* **What to do**: When you reach the line containing "Task: Click the fish dish post image" in the data below, begin returning lines exactly as written, and stop once the line containing "Given: Click the Payload settings help icon" has been returned.

======

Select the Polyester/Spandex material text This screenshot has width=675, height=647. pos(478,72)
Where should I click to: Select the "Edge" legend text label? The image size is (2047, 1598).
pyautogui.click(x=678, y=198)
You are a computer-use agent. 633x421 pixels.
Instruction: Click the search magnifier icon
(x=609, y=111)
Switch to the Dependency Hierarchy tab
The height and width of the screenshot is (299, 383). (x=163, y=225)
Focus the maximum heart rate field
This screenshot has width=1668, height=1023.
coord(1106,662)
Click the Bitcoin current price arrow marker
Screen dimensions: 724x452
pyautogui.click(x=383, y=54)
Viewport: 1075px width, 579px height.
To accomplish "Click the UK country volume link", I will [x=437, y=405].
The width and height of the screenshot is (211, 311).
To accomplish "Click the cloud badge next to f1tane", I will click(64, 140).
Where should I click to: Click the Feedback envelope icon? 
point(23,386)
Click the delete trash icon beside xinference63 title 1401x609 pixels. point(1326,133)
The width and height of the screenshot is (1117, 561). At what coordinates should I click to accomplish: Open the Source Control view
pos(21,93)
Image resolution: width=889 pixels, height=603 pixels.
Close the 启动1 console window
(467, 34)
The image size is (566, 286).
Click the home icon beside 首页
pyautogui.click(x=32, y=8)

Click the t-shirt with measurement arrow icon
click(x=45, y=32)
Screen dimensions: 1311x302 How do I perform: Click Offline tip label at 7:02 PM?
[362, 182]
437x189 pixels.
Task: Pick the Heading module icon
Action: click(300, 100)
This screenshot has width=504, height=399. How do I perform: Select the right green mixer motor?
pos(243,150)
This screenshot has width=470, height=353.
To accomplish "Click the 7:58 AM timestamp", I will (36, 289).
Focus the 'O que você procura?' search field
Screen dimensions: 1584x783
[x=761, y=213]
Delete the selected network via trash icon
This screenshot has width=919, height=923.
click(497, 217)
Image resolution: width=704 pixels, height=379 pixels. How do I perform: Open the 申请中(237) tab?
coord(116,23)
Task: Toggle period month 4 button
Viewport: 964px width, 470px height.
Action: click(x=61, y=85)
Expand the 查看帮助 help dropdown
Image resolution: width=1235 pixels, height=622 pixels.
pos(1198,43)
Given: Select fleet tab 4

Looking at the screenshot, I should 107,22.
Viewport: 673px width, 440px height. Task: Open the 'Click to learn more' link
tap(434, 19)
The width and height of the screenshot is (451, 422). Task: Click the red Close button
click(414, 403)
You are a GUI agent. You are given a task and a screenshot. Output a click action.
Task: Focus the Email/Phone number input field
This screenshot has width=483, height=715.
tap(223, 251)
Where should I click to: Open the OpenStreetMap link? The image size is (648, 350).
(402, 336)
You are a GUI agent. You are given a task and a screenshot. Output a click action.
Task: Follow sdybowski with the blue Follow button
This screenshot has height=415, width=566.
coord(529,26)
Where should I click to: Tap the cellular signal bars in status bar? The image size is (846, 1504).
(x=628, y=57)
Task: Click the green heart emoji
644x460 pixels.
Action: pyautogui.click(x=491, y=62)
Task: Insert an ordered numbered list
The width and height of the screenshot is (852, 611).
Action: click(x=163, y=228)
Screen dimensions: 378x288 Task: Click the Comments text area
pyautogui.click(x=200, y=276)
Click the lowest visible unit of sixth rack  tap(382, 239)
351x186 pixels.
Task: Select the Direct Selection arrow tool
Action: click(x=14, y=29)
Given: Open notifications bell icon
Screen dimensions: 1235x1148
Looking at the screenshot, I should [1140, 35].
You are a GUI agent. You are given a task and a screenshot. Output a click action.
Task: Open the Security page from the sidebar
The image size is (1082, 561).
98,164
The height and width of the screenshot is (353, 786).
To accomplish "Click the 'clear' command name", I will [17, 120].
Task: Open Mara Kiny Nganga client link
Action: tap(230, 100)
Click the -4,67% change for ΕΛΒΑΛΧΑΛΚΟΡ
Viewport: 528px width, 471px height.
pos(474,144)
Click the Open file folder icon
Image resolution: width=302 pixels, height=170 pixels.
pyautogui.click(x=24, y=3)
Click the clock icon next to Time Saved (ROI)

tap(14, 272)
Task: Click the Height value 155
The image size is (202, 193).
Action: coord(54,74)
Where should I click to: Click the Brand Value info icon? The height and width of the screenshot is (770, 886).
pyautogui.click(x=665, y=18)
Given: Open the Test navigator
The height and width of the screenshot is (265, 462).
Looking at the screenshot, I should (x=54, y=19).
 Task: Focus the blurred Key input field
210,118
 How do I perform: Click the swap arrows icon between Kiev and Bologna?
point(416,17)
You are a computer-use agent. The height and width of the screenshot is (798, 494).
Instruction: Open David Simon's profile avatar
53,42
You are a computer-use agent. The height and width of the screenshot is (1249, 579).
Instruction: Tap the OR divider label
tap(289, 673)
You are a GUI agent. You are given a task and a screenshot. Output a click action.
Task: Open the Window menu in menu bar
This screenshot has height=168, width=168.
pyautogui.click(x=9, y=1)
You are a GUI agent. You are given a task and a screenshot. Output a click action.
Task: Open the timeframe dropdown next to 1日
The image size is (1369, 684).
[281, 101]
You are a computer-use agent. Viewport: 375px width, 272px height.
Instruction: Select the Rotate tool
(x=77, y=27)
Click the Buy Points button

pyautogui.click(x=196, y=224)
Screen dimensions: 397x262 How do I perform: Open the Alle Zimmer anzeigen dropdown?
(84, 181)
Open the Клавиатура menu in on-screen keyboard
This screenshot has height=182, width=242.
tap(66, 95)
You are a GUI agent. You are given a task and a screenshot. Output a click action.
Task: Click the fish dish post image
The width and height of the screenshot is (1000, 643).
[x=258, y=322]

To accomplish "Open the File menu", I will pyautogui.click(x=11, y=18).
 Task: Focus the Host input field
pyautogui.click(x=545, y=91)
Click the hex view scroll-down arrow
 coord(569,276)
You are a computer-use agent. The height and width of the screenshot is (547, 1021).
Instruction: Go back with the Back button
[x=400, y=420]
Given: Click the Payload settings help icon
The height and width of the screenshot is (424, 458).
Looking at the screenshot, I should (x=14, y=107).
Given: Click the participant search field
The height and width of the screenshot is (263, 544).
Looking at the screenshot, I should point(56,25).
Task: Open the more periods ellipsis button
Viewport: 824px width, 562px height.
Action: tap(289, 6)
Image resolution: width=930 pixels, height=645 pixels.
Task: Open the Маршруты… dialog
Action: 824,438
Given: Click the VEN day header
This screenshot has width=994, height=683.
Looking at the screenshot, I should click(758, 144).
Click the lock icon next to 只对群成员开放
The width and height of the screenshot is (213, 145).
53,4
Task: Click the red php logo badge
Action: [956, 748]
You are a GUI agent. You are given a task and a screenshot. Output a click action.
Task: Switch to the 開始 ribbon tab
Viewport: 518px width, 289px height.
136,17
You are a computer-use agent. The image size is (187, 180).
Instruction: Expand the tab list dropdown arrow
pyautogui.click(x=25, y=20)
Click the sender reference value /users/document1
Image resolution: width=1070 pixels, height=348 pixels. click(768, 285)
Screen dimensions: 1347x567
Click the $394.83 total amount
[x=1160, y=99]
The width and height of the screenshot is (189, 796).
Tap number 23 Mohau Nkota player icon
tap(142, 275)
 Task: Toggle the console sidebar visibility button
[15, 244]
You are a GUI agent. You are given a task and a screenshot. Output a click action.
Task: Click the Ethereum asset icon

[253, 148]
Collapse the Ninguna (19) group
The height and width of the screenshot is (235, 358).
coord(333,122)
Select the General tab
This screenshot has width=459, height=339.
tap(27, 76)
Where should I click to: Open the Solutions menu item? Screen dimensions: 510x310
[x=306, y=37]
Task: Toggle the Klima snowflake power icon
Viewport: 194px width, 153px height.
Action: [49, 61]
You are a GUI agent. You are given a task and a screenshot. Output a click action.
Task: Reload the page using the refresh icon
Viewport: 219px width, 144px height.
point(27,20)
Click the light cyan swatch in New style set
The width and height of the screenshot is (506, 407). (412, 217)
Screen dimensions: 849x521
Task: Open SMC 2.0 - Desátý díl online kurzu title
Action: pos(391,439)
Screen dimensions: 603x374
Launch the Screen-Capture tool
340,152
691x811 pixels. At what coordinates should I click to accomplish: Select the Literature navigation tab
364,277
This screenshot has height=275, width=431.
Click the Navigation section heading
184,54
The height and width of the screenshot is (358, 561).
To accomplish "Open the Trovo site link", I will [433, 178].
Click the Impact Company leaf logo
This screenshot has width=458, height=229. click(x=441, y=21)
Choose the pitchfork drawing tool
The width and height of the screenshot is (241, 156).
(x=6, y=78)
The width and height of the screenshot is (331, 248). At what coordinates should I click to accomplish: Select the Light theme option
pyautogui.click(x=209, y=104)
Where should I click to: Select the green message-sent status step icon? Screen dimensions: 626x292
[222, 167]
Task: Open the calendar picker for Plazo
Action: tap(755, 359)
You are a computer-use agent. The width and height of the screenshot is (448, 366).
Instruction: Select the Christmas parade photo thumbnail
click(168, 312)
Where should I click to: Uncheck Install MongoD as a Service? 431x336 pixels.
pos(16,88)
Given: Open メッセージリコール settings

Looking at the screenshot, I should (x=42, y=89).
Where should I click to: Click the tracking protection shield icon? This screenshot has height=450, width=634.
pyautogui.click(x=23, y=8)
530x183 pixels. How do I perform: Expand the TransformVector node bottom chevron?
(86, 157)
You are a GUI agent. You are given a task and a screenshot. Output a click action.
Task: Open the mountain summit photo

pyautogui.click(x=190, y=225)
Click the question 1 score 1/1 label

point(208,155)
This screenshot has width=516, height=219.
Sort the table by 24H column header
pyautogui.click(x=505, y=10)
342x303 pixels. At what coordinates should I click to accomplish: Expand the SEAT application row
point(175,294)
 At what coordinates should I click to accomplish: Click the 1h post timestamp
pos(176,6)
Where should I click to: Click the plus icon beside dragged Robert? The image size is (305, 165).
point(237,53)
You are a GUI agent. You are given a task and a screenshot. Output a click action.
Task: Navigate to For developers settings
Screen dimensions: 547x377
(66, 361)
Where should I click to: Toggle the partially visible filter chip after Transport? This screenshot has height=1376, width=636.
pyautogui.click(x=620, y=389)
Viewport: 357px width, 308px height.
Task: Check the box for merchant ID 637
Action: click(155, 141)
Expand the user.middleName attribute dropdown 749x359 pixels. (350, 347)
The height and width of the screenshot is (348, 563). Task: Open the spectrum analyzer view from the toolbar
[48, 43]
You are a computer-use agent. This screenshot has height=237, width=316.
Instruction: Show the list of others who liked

======

* **Finished task**:
Task: Click the fish dish post image
The width and height of the screenshot is (1000, 643).
[x=258, y=322]

To accomplish "Open the File menu", I will pyautogui.click(x=11, y=18).
 Task: Focus the Host input field
pyautogui.click(x=545, y=91)
Click the hex view scroll-down arrow
 coord(569,276)
You are a computer-use agent. The height and width of the screenshot is (547, 1021).
Instruction: Go back with the Back button
[x=400, y=420]
Given: Click the Payload settings help icon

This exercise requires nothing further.